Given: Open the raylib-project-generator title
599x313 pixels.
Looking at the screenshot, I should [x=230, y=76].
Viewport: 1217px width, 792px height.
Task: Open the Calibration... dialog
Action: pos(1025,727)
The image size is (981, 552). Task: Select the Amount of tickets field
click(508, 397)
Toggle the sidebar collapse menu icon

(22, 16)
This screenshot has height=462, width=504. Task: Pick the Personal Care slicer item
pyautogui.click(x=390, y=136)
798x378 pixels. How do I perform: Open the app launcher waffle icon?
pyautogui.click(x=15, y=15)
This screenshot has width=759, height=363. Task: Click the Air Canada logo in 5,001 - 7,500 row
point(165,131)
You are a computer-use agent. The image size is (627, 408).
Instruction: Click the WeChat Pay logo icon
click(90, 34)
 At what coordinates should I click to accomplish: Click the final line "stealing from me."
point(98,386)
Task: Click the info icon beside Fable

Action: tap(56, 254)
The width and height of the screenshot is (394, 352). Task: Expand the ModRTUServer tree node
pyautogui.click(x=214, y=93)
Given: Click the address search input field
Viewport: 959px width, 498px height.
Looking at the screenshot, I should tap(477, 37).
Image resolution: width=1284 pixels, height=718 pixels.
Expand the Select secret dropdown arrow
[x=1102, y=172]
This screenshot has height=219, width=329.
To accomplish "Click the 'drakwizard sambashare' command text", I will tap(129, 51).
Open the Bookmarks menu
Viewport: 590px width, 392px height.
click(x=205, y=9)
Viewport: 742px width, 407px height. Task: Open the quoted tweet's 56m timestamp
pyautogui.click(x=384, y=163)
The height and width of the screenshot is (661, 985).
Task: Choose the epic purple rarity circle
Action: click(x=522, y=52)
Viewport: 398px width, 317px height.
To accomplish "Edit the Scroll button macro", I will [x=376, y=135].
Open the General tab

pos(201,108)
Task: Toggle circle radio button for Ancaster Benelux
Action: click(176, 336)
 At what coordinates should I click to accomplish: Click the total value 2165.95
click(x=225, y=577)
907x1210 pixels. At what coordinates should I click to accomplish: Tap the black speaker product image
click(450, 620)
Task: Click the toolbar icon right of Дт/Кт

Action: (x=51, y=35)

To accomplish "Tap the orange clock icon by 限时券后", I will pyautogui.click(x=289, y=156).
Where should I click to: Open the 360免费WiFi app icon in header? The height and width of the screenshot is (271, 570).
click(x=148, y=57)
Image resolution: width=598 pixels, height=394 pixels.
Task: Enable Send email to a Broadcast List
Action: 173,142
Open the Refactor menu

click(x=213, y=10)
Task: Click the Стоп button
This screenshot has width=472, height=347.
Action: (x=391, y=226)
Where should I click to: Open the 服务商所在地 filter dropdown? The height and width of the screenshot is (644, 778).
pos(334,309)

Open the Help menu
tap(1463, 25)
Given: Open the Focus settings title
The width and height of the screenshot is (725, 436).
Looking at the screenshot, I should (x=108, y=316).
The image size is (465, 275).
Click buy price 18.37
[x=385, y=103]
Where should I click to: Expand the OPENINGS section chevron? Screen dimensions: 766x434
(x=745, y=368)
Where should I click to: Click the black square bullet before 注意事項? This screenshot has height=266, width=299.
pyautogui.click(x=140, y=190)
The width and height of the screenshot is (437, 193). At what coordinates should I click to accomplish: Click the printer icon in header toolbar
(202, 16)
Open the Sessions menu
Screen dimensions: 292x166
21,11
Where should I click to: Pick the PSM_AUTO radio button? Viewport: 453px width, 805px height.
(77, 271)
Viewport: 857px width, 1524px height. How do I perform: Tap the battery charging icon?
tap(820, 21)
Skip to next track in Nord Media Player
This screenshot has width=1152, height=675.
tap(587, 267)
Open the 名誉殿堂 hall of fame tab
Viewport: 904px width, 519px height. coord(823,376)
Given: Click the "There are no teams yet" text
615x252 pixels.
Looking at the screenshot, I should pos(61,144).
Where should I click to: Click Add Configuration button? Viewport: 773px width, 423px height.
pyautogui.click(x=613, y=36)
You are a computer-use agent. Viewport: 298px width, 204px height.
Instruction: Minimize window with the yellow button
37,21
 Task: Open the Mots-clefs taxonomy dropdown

++++

Copy the whole listing, word for word.

OUTPUT FOR THIS TASK ▸
Given: Open the raylib-project-generator title
599x313 pixels.
Looking at the screenshot, I should [x=230, y=76].
Viewport: 1217px width, 792px height.
Task: Open the Calibration... dialog
Action: pos(1025,727)
The image size is (981, 552). Task: Select the Amount of tickets field
click(508, 397)
Toggle the sidebar collapse menu icon

(22, 16)
This screenshot has height=462, width=504. Task: Pick the Personal Care slicer item
pyautogui.click(x=390, y=136)
798x378 pixels. How do I perform: Open the app launcher waffle icon?
pyautogui.click(x=15, y=15)
This screenshot has width=759, height=363. Task: Click the Air Canada logo in 5,001 - 7,500 row
point(165,131)
You are a computer-use agent. The image size is (627, 408).
Instruction: Click the WeChat Pay logo icon
click(90, 34)
 At what coordinates should I click to accomplish: Click the final line "stealing from me."
point(98,386)
Task: Click the info icon beside Fable

Action: tap(56, 254)
The width and height of the screenshot is (394, 352). Task: Expand the ModRTUServer tree node
pyautogui.click(x=214, y=93)
Given: Click the address search input field
Viewport: 959px width, 498px height.
Looking at the screenshot, I should tap(477, 37).
Image resolution: width=1284 pixels, height=718 pixels.
Expand the Select secret dropdown arrow
[x=1102, y=172]
This screenshot has height=219, width=329.
To accomplish "Click the 'drakwizard sambashare' command text", I will tap(129, 51).
Open the Bookmarks menu
Viewport: 590px width, 392px height.
click(x=205, y=9)
Viewport: 742px width, 407px height. Task: Open the quoted tweet's 56m timestamp
pyautogui.click(x=384, y=163)
The height and width of the screenshot is (661, 985).
Task: Choose the epic purple rarity circle
Action: click(x=522, y=52)
Viewport: 398px width, 317px height.
To accomplish "Edit the Scroll button macro", I will [x=376, y=135].
Open the General tab

pos(201,108)
Task: Toggle circle radio button for Ancaster Benelux
Action: click(176, 336)
 At what coordinates should I click to accomplish: Click the total value 2165.95
click(x=225, y=577)
907x1210 pixels. At what coordinates should I click to accomplish: Tap the black speaker product image
click(450, 620)
Task: Click the toolbar icon right of Дт/Кт

Action: (x=51, y=35)

To accomplish "Tap the orange clock icon by 限时券后", I will pyautogui.click(x=289, y=156).
Where should I click to: Open the 360免费WiFi app icon in header? The height and width of the screenshot is (271, 570).
click(x=148, y=57)
Image resolution: width=598 pixels, height=394 pixels.
Task: Enable Send email to a Broadcast List
Action: 173,142
Open the Refactor menu

click(x=213, y=10)
Task: Click the Стоп button
This screenshot has width=472, height=347.
Action: (x=391, y=226)
Where should I click to: Open the 服务商所在地 filter dropdown? The height and width of the screenshot is (644, 778).
pos(334,309)

Open the Help menu
tap(1463, 25)
Given: Open the Focus settings title
The width and height of the screenshot is (725, 436).
Looking at the screenshot, I should (x=108, y=316).
The image size is (465, 275).
Click buy price 18.37
[x=385, y=103]
Where should I click to: Expand the OPENINGS section chevron? Screen dimensions: 766x434
(x=745, y=368)
Where should I click to: Click the black square bullet before 注意事項? This screenshot has height=266, width=299.
pyautogui.click(x=140, y=190)
The width and height of the screenshot is (437, 193). At what coordinates should I click to accomplish: Click the printer icon in header toolbar
(202, 16)
Open the Sessions menu
Screen dimensions: 292x166
21,11
Where should I click to: Pick the PSM_AUTO radio button? Viewport: 453px width, 805px height.
(77, 271)
Viewport: 857px width, 1524px height. How do I perform: Tap the battery charging icon?
tap(820, 21)
Skip to next track in Nord Media Player
This screenshot has width=1152, height=675.
tap(587, 267)
Open the 名誉殿堂 hall of fame tab
Viewport: 904px width, 519px height. coord(823,376)
Given: Click the "There are no teams yet" text
615x252 pixels.
Looking at the screenshot, I should pos(61,144).
Where should I click to: Click Add Configuration button? Viewport: 773px width, 423px height.
pyautogui.click(x=613, y=36)
You are a computer-use agent. Viewport: 298px width, 204px height.
Instruction: Minimize window with the yellow button
37,21
 Task: Open the Mots-clefs taxonomy dropdown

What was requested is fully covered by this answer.